These formations were found after extensive ice penetrating radar data collected in Antarctica as part of the European Space Agency PolarGAP project. The team, led by researchers from Northumbria University in the UK, has mapped for the first time three vast, subglacial valleys in West Antarctica. These valleys could be important in future as they help to channel the flow of ice from the centre of the continent towards the coast.
If climate change causes the ice sheet to thin, these troughs could increase the speed at which ice flows from the centre of Antarctica to the sea, raising global sea levels.

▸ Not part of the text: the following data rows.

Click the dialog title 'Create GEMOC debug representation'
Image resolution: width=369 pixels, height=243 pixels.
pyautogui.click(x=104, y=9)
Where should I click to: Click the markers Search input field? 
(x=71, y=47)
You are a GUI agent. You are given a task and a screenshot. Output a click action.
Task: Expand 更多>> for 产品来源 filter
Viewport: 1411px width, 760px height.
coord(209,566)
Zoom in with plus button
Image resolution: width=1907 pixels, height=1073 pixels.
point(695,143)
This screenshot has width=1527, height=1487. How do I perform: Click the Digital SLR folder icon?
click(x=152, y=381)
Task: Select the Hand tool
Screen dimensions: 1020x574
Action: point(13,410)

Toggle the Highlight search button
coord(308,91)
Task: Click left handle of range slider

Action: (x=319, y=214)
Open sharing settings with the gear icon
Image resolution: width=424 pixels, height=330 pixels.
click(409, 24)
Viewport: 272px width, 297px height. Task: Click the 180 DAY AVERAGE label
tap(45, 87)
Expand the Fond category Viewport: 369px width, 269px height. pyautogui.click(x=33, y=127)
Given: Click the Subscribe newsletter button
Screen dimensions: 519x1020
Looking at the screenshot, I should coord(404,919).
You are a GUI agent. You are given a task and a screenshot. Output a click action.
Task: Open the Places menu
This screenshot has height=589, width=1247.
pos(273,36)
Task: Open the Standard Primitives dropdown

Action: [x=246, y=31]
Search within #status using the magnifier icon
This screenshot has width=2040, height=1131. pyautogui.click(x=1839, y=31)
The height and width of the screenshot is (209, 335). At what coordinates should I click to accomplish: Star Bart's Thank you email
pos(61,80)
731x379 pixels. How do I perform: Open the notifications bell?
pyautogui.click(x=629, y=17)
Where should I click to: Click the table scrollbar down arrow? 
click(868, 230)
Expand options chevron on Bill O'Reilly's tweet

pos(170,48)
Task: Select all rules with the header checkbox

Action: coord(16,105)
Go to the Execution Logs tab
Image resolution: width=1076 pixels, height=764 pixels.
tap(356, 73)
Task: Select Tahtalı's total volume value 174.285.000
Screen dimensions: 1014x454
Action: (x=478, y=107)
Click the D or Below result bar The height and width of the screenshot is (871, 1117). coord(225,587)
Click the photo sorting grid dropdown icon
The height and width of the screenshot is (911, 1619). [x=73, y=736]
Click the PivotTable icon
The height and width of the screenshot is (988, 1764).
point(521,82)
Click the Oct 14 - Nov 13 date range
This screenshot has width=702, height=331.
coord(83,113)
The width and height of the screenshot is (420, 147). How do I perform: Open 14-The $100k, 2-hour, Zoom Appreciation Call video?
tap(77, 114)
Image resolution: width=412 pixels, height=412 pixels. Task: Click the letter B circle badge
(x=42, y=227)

The findings which are published in the journal Geophysical Research Letters, Although there are extensive satellite data that help image the surface of the Earth and its deep interior, there was a gap around the South Pole area, which is not covered by satellites due the inclination of their orbits. The PolarGAP project was therefore designed to fill in the gap in the satellite data coverage of the South Pole and in particular acquire the missing gravity data. Airborne radar data were also collected to enable mapping of the bedrock topography hidden beneath the ice sheet. The data reveals the topography which controls how quickly ice flows between the East and West Antarctic ice sheets.
The largest valley, known as the Foundation Trough, is more than 350 kilometres long and 35 kilometres wide. Its length is equivalent to the distance from London to Manchester, while its width amounts to more than one and a half times the length of New York’s Manhattan Island.
The two other troughs are equally vast. The Patuxent Trough is more than 300 kilometres long and over 15 kilometres wide, while the Offset Rift Basin is 150 kilometres long and 30 kilometres wide.